*Records provided*:

[Start of Attachment]

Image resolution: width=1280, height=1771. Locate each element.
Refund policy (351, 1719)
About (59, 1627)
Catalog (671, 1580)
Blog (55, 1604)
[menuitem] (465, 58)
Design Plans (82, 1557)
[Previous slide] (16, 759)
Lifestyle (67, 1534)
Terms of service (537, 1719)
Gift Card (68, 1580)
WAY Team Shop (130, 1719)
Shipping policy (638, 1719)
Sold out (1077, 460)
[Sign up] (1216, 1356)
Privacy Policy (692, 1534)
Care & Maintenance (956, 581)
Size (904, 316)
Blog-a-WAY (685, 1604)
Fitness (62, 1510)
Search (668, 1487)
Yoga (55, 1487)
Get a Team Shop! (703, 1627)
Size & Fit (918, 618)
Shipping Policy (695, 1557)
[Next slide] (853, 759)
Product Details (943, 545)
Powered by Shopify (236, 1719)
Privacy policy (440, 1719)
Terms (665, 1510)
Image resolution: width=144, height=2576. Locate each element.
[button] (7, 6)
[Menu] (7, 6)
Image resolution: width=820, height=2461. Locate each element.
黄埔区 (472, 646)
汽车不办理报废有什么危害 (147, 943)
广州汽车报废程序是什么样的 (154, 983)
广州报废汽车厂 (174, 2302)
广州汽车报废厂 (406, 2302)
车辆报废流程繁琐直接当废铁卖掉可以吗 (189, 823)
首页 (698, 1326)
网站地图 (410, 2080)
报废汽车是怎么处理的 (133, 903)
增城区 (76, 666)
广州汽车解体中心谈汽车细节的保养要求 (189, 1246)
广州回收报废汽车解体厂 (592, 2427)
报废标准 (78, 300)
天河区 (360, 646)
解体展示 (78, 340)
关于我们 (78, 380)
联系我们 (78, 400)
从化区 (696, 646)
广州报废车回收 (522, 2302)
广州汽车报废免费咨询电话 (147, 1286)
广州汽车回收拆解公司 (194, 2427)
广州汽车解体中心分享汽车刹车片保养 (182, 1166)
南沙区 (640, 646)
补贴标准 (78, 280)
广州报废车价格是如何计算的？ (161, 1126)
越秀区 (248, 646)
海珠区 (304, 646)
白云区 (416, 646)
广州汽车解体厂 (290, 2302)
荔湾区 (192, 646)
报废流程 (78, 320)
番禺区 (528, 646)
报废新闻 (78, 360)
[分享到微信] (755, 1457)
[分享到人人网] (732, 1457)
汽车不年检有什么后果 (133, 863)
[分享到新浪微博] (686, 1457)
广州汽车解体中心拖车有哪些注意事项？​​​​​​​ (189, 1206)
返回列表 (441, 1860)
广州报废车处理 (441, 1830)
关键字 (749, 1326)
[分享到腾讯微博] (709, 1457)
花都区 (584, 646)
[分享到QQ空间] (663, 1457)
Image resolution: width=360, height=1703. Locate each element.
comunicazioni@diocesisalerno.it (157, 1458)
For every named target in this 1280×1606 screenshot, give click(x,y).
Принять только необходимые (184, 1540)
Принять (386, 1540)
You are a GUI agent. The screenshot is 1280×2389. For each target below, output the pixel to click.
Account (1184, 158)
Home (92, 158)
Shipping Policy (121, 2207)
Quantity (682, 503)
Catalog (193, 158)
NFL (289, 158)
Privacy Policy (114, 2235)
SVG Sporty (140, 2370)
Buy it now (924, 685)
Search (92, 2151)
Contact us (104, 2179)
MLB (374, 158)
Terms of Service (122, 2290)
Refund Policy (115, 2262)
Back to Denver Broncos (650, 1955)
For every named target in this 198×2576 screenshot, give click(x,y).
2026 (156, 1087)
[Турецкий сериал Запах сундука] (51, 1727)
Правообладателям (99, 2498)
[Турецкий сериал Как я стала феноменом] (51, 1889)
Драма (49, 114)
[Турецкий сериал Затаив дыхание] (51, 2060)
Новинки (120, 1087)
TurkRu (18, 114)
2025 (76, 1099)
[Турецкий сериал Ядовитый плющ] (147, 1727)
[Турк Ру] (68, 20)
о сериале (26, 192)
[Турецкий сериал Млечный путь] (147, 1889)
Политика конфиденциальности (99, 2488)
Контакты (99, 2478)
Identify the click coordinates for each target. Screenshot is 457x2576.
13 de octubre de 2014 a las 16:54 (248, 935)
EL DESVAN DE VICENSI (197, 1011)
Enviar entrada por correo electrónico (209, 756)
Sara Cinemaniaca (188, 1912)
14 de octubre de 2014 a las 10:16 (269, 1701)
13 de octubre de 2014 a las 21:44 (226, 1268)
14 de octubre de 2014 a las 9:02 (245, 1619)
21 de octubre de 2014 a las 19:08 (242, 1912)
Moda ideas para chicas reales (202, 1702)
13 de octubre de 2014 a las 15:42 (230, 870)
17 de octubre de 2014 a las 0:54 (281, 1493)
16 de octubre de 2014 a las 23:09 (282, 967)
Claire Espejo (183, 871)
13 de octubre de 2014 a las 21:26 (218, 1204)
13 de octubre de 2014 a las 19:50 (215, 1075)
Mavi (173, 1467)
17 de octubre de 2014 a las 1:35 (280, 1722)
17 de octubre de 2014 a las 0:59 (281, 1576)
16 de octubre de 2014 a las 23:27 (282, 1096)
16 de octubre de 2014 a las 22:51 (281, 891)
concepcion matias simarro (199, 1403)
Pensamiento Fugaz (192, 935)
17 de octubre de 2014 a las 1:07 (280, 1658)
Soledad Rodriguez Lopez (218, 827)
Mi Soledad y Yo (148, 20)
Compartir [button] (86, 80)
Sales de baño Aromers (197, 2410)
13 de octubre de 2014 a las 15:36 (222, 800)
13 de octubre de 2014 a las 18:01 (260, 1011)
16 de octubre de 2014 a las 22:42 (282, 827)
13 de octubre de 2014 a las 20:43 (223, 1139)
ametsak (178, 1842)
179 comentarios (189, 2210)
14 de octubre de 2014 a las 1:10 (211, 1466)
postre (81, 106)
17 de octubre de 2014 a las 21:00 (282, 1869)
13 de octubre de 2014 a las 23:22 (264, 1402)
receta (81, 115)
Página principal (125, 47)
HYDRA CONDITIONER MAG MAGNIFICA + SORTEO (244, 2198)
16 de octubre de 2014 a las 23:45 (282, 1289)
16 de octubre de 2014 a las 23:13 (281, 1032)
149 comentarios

[End of Attachment]

*What to work on*: When you answer, output each line of the data exactly as given, from its first line up to and including the one with "Yoga (55, 1487)".

*Output for this task*:
Image resolution: width=1280, height=1771. Locate each element.
Refund policy (351, 1719)
About (59, 1627)
Catalog (671, 1580)
Blog (55, 1604)
[menuitem] (465, 58)
Design Plans (82, 1557)
[Previous slide] (16, 759)
Lifestyle (67, 1534)
Terms of service (537, 1719)
Gift Card (68, 1580)
WAY Team Shop (130, 1719)
Shipping policy (638, 1719)
Sold out (1077, 460)
[Sign up] (1216, 1356)
Privacy Policy (692, 1534)
Care & Maintenance (956, 581)
Size (904, 316)
Blog-a-WAY (685, 1604)
Fitness (62, 1510)
Search (668, 1487)
Yoga (55, 1487)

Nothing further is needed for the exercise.